We know, for instance, that Short was alive when she sustained certain injuries. The Glasgow smile, for instance, was surrounded by bluish discoloration and displayed evidence of ecchymosis, a type of internal bleeding caused by extreme pressure applied to living tissue, as Osmosis explains. In addition to this, she'd sustained a blow on the right side of the head that had rebounded on impact and caused further hemorrhaging in her brain. It's likely that this was her actual cause of death. Short could have lived through certain mutilation, like having a breast cut off, and not died. It stands to reason that other forms of dismemberment, like being cut in half at the waist, likely happened after she died.

Because of the extremely precise nature of the mutilation and injuries, some believe that Short was killed by someone with practice, like a serial killer who went undetected before and after the crime. Some think that it would have taken a medical professional or medical student, complete with medical equipment, to make such clean incisions across Short's body. Either way, the murder would have had to occur inside and with access to adequate water and drainage. 

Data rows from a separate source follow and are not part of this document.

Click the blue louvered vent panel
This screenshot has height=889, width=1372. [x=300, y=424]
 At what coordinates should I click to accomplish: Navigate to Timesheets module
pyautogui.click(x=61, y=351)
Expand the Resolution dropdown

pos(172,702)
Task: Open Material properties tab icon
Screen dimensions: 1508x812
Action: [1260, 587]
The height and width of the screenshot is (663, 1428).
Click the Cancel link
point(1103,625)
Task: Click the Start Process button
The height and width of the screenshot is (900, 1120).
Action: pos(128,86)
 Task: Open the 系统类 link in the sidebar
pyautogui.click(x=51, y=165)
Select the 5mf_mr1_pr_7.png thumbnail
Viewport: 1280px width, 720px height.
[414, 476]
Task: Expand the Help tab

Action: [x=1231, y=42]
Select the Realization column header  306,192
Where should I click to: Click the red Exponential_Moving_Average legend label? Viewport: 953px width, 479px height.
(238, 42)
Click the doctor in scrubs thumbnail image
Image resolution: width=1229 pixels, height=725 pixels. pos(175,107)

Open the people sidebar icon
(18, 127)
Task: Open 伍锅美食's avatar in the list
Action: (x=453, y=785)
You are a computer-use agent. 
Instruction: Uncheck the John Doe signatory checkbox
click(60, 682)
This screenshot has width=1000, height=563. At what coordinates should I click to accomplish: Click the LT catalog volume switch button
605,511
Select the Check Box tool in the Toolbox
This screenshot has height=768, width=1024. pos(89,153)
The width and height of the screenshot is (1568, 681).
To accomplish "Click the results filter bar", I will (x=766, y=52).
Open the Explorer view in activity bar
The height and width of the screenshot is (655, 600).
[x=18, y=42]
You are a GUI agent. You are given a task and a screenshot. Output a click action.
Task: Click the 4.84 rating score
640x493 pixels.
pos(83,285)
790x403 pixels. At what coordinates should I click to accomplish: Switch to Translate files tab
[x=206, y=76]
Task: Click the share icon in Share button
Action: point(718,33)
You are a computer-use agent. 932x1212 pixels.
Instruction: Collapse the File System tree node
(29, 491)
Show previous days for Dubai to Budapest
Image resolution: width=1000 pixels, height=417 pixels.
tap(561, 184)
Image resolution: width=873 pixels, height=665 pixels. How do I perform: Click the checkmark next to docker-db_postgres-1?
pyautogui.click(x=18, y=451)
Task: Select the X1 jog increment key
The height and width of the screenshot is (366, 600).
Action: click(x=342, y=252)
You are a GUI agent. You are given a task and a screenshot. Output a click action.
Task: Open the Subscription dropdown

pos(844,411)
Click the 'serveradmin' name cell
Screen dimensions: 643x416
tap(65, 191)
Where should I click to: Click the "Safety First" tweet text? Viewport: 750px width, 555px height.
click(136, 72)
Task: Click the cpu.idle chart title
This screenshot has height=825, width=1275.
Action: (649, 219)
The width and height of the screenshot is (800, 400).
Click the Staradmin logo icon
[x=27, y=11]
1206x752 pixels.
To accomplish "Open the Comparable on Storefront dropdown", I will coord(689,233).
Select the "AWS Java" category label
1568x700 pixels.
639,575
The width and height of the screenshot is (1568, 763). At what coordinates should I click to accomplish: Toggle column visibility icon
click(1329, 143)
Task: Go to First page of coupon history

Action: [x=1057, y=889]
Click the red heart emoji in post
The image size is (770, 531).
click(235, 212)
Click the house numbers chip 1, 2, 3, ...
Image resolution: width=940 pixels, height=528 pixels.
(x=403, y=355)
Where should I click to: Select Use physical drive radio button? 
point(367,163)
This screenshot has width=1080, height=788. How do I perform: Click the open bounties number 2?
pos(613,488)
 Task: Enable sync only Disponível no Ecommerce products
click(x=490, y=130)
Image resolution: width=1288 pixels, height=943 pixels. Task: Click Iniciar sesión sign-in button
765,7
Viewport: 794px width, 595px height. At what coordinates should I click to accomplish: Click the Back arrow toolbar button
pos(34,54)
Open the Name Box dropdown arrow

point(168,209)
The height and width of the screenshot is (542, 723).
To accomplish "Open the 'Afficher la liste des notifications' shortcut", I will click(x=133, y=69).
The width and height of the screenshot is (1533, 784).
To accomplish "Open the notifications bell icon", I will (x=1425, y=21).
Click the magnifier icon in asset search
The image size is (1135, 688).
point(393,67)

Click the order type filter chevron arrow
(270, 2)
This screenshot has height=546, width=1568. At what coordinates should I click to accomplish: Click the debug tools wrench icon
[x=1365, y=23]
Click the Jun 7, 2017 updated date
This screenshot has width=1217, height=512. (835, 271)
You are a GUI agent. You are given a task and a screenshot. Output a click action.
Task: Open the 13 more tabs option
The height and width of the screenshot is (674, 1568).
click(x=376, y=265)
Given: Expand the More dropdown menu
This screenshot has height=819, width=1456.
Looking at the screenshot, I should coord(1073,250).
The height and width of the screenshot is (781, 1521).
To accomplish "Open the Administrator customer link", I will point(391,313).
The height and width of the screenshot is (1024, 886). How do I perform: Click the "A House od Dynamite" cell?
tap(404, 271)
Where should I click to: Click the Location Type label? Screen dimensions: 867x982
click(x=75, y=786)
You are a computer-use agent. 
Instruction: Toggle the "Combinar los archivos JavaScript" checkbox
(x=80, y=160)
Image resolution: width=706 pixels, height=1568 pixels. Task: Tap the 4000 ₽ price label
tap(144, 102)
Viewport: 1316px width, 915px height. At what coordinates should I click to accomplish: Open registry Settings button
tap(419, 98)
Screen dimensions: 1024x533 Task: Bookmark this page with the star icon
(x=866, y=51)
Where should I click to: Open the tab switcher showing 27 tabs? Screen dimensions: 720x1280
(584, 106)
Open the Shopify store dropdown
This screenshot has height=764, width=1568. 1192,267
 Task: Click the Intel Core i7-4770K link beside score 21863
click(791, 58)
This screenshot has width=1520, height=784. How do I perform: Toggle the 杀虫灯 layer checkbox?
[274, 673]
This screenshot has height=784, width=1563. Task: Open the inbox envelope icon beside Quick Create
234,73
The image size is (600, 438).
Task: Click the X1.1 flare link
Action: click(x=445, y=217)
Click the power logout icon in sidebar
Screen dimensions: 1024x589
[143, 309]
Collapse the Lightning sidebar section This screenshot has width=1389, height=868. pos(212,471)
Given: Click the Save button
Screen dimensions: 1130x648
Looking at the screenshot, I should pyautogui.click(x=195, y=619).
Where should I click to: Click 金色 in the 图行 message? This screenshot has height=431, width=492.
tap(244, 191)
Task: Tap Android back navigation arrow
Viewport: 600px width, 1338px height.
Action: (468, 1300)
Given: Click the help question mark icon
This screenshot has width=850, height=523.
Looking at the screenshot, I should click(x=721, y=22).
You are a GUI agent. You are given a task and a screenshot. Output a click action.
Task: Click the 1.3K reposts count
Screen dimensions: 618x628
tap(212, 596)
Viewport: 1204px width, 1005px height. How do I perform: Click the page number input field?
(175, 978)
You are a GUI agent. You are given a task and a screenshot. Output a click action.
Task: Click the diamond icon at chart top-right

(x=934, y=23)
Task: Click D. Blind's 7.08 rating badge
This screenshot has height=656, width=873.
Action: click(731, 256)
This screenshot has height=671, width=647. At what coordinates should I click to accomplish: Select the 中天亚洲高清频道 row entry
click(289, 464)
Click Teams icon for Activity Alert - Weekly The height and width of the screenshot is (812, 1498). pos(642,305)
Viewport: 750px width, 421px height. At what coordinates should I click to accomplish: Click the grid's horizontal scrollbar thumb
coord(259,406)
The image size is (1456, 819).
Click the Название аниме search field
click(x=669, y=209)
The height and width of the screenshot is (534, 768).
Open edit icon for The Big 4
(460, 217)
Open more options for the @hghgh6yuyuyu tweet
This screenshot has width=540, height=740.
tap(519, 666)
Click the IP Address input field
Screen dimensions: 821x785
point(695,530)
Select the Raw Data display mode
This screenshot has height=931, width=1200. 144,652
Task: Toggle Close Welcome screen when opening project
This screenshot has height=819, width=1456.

Details from the crime scene

For the strong-stomached, there are photos available online for respectful investigation of the actual Black Dahlia crime scene. Sites like Reel Reviews, Horror History, and Forensic Science Society show overall crime scene shots and close-ups of Elizabeth Short's body, police kneeling nearby and gazing at Short, other police standing on the sidewalk near the scene and talking, onlookers gathered in the street, you name it. Judging by the photos, it's easy to see why Betty Bersinger, the lady who discovered Short, thought she'd seen a mannequin. It's also easy to see why someone would think that a medical professional was the murderer — the cuts look oddly, even surgically, precise. The location of the body also stands out. It's right next to the sidewalk, as though the murderer wanted Short to be found, or was proud of what had been done.

Actual newspaper headlines from the time, such as that of The Boston Post, capture the shock and sensationalism of the murder; this is before the case had received its "Black Dahlia" moniker. The headline on Rare Newspapers reads, "Savagely Attacked and Beaten Before Death — Discover Body Dismembered, Left in Field," with "West Coast Infuriated By Crime — Move to Post Reward of $10,000 to Find Murderer" written underneath. When combined with photos of the actual crime scene, these newspapers drive home the horrible, depraved reality of not only Elizabeth Short's murder, but any descriptions of death that have come to fascinate people over time.